Action item: In the passage on social control and conflict below, reproduce the text word for word from "Social Control and" to "accusations of witchcraft.".

[[ Text for analysis open ]]

Social Control and Conflict. Day-to-day social control is maintained by a strong feeling that the close kin who comprise a village should live harmoniously, avoiding overt conflict. Gossip and fear of accusations of witchcraft also discourage antisocial behavior. Physical violence may be punished by banishment from the village. Nonetheless, social stress, anger, and tensions occur in the normal course of life. From time to time, Culina men drink small amounts of a Brazilian rum, cachaça, and, under its influence, become extremely aggressive and bellicose; open fighting occurs and serious injuries may be inflicted. In these cases, drunkenness reduces the personal responsibility of the individuals involved. Intervillage conflict has become rare but occasionally follows accusations of witchcraft.

[[ Text for analysis closed ]]
[[ Dataset content open ]]

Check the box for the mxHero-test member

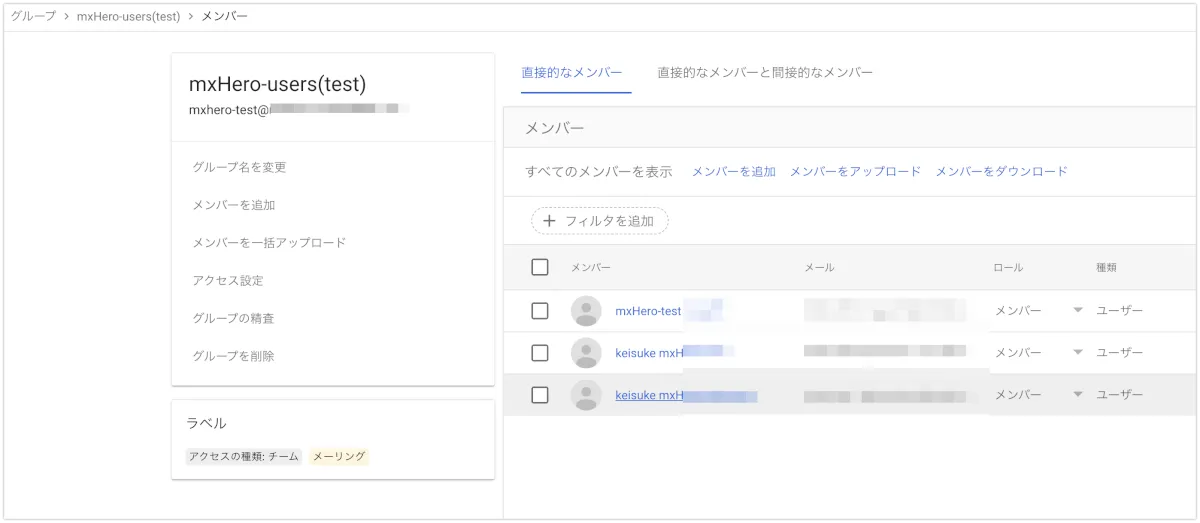[540, 311]
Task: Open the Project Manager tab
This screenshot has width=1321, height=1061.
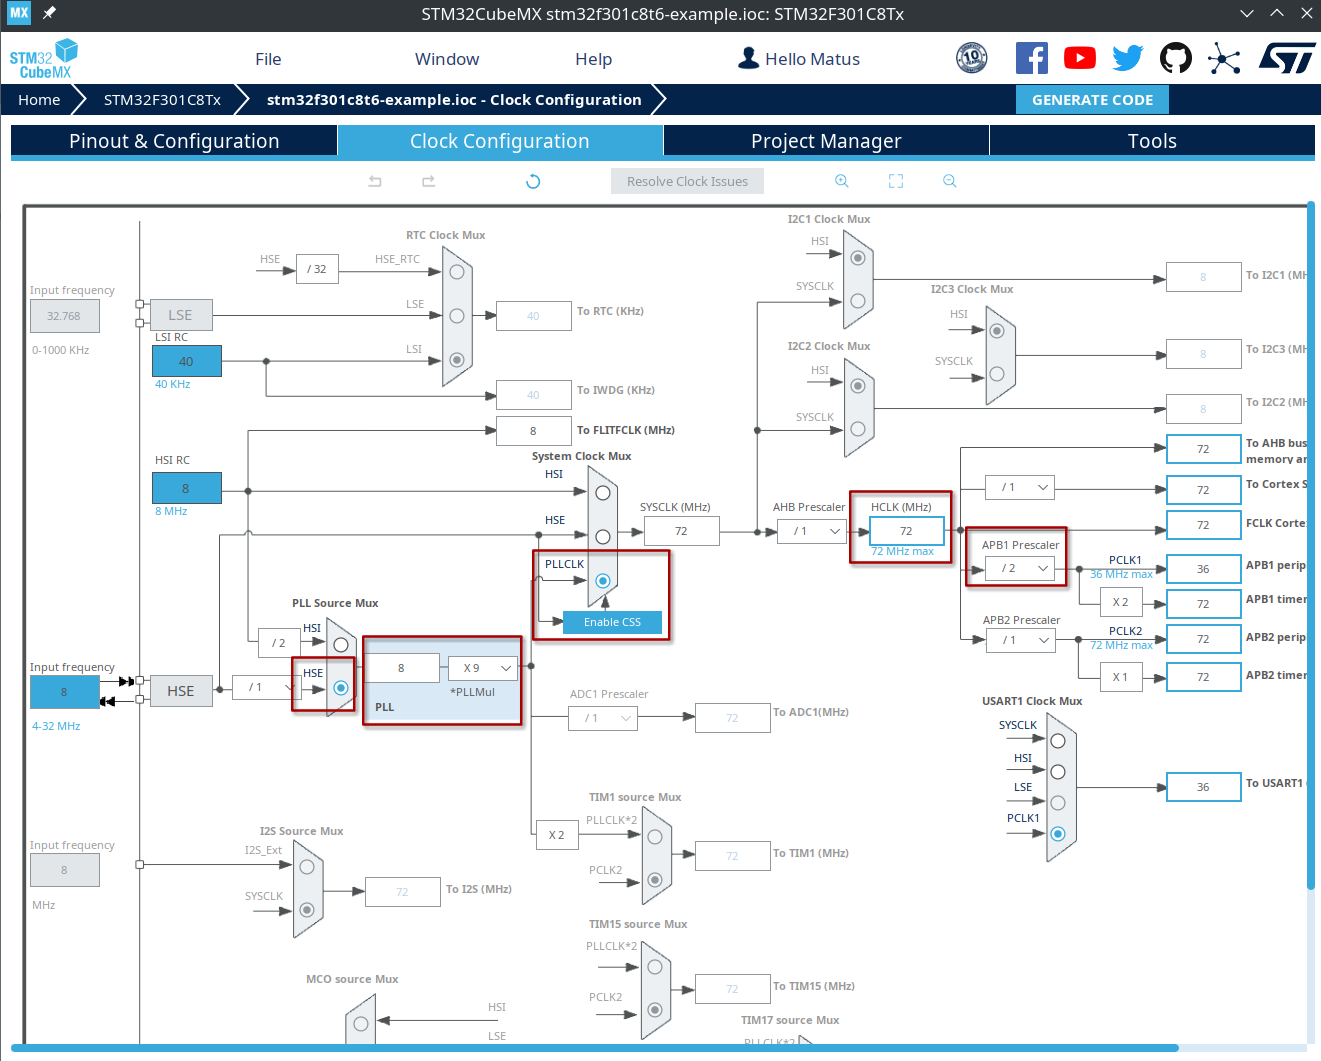Action: 826,141
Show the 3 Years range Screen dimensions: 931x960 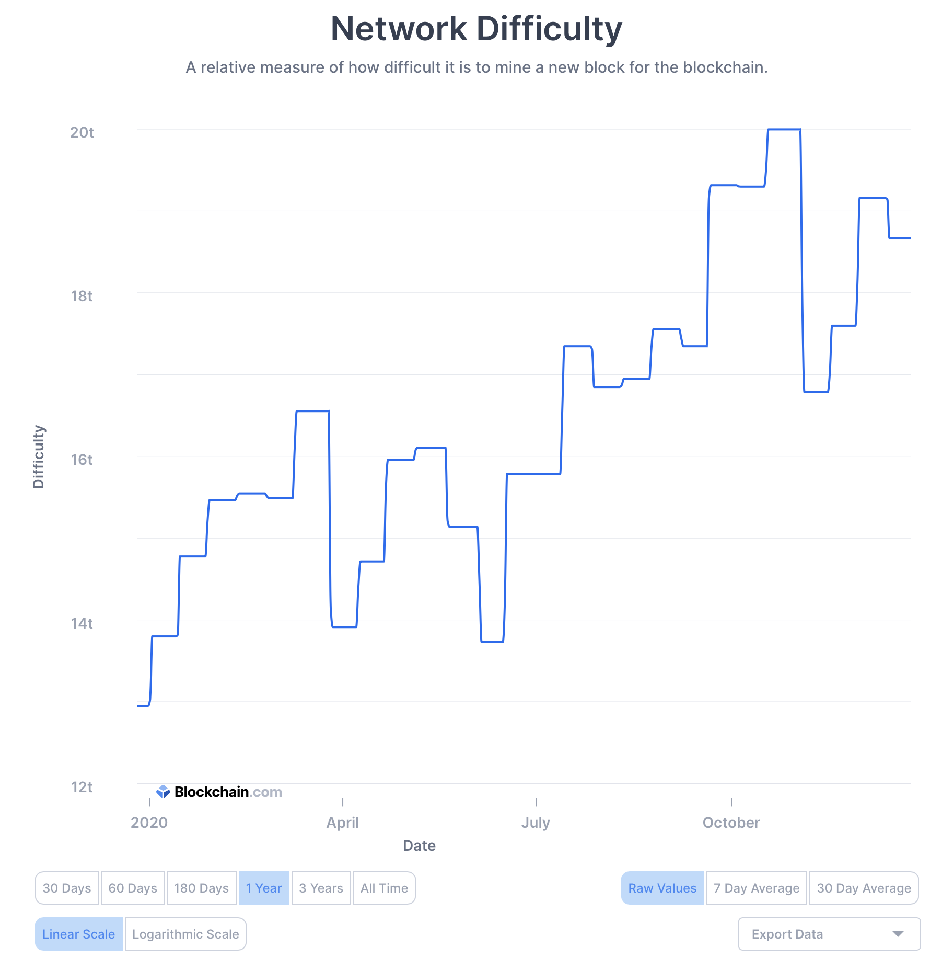[321, 888]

[[ Dataset content closed ]]

Your response:
Social Control and Conflict. Day-to-day social control is maintained by a strong feeling that the close kin who comprise a village should live harmoniously, avoiding overt conflict. Gossip and fear of accusations of witchcraft also discourage antisocial behavior. Physical violence may be punished by banishment from the village. Nonetheless, social stress, anger, and tensions occur in the normal course of life. From time to time, Culina men drink small amounts of a Brazilian rum, cachaça, and, under its influence, become extremely aggressive and bellicose; open fighting occurs and serious injuries may be inflicted. In these cases, drunkenness reduces the personal responsibility of the individuals involved. Intervillage conflict has become rare but occasionally follows accusations of witchcraft.